+++ 抜き出した文章 +++
外構工事の進め方と注意点は以下になります。

外構工事の進め方と注意点

・いつ、どこに依頼すればいいの?
→建築する施工会社、外構専門業者、ホームセンター

・優先順位をはっきりさせる

→暮らしに必要な機能を備える

いつ、どこに依頼すればいいの?

外構工事は住宅を建築する施行会社にまとめて依頼するか、住宅の完成後に外構専門業者やホームセンターなどに別途で依頼するかの2択になることが多いです。

どこまでの工事が必要か、設計の段階で目安をつけておきましょう。

外壁の色や素材に合わせてデザインしたいなら施行会社にすべてお願いした方がいいと思います。

施行会社にすべてお願いするメリットは以下になります。

施行会社にすべてお願いするメリット

・打合せが一本化できる

・外構も含めた住宅の完成イメージが見れる

・全体的な金額で調整できるので予算オーバーしにくい

などの理由で外構のまとまりはよくなります。

メンテナンスを低価格で行ってくれる会社もあるようです。

施行会社にすべてお願いするデメリットとしては、専門業者やホームセンターに依頼するよりも費用が高めになることが多いことです。

外構工事部門を備えた会社は少ないのでほとんど外注になり、そうなると中間マージンが発生するのが理由です。

外構は暮らしはじめてから徐々に完成させたかったり、個人的なデザインにしたいなどの希望があるなら、建物と外構を分けて考えた方がいいでしょう。

その際の注意点は以下になります。

・カーポートの支柱と排水管の位置

・外灯の電源の位置

・使用する素材についての知識


施行会社がすべて行う場合は支柱の位置や外灯の電源についてもしっかりと配慮してもらえますが、

どのような外構にするか考えずに建物だけが完成させると、外構工事に支障が出てしまう場合もあります。

予算の関係もありますが、設計の段階である程度は目安をつけておきましょう。

優先順位をはっきりさせる

外構はおしゃれに見せるための装飾ではないので、暮らしに必要な機能を備えておく必要があります。

立地条件によって必要なものはさまざまです。

暮らし始める前に必要なもの

・駐車場の整備

・隣家との境界フェンス

・目隠しフェンス

・外灯

・表札

・インターホン

・ポスト

上記のように近隣に影響するものや生活に欠かせないものは暮らしはじめるまでに完成しておきましょう。

庭や玄関までのアプローチについては土のままで雨が降ったら泥だらけになりそうな場合は早めに整備した方がいいでしょう。

新しいご近所さんのことは気になるもので、はじめの印象が大切です。

長く暮らすマイホームなので、周囲への気配りは怠らないようにしましょう。

安全性と耐久性を重視した素材選び

外構は直射日光や風雨にさらされっぱなしになるものなので、素材選びは慎重にしましょう。

特に注意したいものを挙げると以下になります。

安全性と耐久性を重視した素材選び

・アプローチの素材
→インターロッキング、洗い出し、コンクリート枕木

・フェンスの素材

→スチールメッシュ、アルミ形材

・ウッドデッキ、縁台の素材

→樹脂木(人工木)

アプローチの素材

おしゃれなタイルや安い素材を使ってしまうと雨の日は滑りやすいことがあります。
+++
## やること
(A) 外構工事についての文章では、施行会社にすべてお願いすると費用が高めになりやすい理由として何が挙げられていますか。
(B) 外構工事についての文章のうち、「外構工事は住宅を建築する施行」から「施行会社にすべてお願いするメリットは以下になります。」までを、最後の語句も含めて一字も変えずに書き写してください。
ここにある項目は、文章とは別のところから持ってきたものです。
+++ 項目 +++
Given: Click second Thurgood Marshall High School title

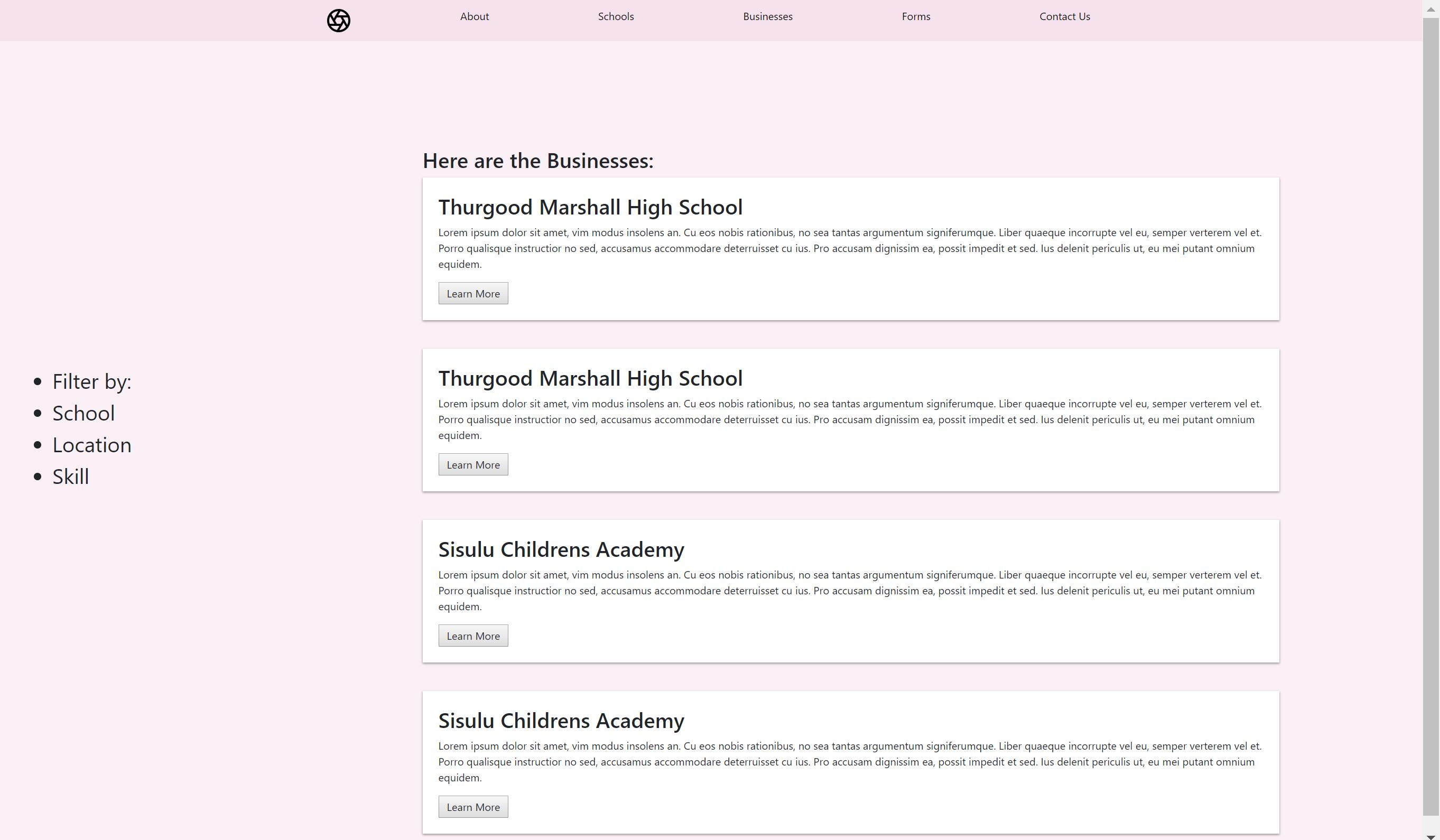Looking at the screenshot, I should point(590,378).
+++
+++ 項目 +++
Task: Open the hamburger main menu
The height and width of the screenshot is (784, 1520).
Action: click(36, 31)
+++
+++ 項目 +++
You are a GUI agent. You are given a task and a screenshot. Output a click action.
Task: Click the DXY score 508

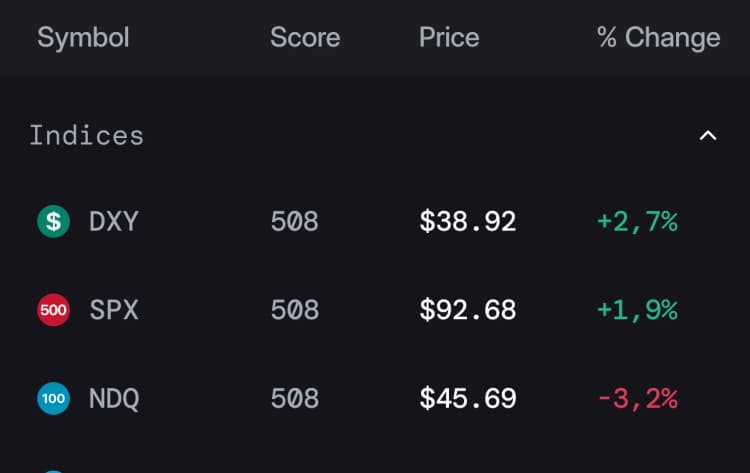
+++
## それぞれの答え
(A) 外構工事部門を備えた会社が少ないので、ほとんど外注になり、中間マージンが発生するからです。

(B)
外構工事は住宅を建築する施行会社にまとめて依頼するか、住宅の完成後に外構専門業者やホームセンターなどに別途で依頼するかの2択になることが多いです。

どこまでの工事が必要か、設計の段階で目安をつけておきましょう。

外壁の色や素材に合わせてデザインしたいなら施行会社にすべてお願いした方がいいと思います。

施行会社にすべてお願いするメリットは以下になります。